WHAT IS BEING ASKED: Copy out each of the following lines word for word.

Source records:
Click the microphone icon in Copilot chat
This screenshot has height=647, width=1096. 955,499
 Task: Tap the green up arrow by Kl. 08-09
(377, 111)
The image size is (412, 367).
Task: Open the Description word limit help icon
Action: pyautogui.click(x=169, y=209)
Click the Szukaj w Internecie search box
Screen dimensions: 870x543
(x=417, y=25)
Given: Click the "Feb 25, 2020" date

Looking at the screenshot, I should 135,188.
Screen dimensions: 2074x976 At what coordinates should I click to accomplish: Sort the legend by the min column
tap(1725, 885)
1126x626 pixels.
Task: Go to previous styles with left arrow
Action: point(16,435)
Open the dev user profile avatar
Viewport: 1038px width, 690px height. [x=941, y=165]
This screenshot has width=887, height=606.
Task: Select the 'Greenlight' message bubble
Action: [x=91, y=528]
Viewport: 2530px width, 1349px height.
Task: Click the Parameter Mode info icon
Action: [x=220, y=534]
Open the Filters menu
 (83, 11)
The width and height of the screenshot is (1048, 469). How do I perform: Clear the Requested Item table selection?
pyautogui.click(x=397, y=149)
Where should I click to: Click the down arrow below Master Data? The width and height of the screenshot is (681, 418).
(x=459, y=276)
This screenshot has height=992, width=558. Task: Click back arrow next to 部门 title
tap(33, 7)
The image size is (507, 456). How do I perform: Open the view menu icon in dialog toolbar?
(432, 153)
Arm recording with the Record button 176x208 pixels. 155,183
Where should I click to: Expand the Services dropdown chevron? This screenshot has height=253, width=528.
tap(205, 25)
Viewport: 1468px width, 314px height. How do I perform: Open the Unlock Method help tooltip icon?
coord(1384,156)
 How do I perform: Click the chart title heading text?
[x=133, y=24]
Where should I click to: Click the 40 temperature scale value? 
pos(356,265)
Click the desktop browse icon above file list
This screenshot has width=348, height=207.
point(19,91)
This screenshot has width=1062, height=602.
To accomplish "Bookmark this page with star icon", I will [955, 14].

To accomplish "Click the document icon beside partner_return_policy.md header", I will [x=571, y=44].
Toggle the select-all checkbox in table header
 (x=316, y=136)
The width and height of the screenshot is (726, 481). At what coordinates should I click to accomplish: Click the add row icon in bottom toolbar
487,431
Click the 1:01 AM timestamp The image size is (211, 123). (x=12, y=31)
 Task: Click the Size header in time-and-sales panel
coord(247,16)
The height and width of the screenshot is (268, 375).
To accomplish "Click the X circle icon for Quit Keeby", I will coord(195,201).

OUTPUT OF THE EXERCISE:
Click the microphone icon in Copilot chat
This screenshot has height=647, width=1096. 955,499
 Task: Tap the green up arrow by Kl. 08-09
(377, 111)
The image size is (412, 367).
Task: Open the Description word limit help icon
Action: pyautogui.click(x=169, y=209)
Click the Szukaj w Internecie search box
Screen dimensions: 870x543
(x=417, y=25)
Given: Click the "Feb 25, 2020" date

Looking at the screenshot, I should 135,188.
Screen dimensions: 2074x976 At what coordinates should I click to accomplish: Sort the legend by the min column
tap(1725, 885)
1126x626 pixels.
Task: Go to previous styles with left arrow
Action: point(16,435)
Open the dev user profile avatar
Viewport: 1038px width, 690px height. [x=941, y=165]
This screenshot has width=887, height=606.
Task: Select the 'Greenlight' message bubble
Action: [x=91, y=528]
Viewport: 2530px width, 1349px height.
Task: Click the Parameter Mode info icon
Action: [x=220, y=534]
Open the Filters menu
 (83, 11)
The width and height of the screenshot is (1048, 469). How do I perform: Clear the Requested Item table selection?
pyautogui.click(x=397, y=149)
Where should I click to: Click the down arrow below Master Data? The width and height of the screenshot is (681, 418).
(x=459, y=276)
This screenshot has height=992, width=558. Task: Click back arrow next to 部门 title
tap(33, 7)
The image size is (507, 456). How do I perform: Open the view menu icon in dialog toolbar?
(432, 153)
Arm recording with the Record button 176x208 pixels. 155,183
Where should I click to: Expand the Services dropdown chevron? This screenshot has height=253, width=528.
tap(205, 25)
Viewport: 1468px width, 314px height. How do I perform: Open the Unlock Method help tooltip icon?
coord(1384,156)
 How do I perform: Click the chart title heading text?
[x=133, y=24]
Where should I click to: Click the 40 temperature scale value? 
pos(356,265)
Click the desktop browse icon above file list
This screenshot has width=348, height=207.
point(19,91)
This screenshot has width=1062, height=602.
To accomplish "Bookmark this page with star icon", I will [955, 14].

To accomplish "Click the document icon beside partner_return_policy.md header", I will [x=571, y=44].
Toggle the select-all checkbox in table header
 (x=316, y=136)
The width and height of the screenshot is (726, 481). At what coordinates should I click to accomplish: Click the add row icon in bottom toolbar
487,431
Click the 1:01 AM timestamp The image size is (211, 123). (x=12, y=31)
 Task: Click the Size header in time-and-sales panel
coord(247,16)
The height and width of the screenshot is (268, 375).
To accomplish "Click the X circle icon for Quit Keeby", I will coord(195,201).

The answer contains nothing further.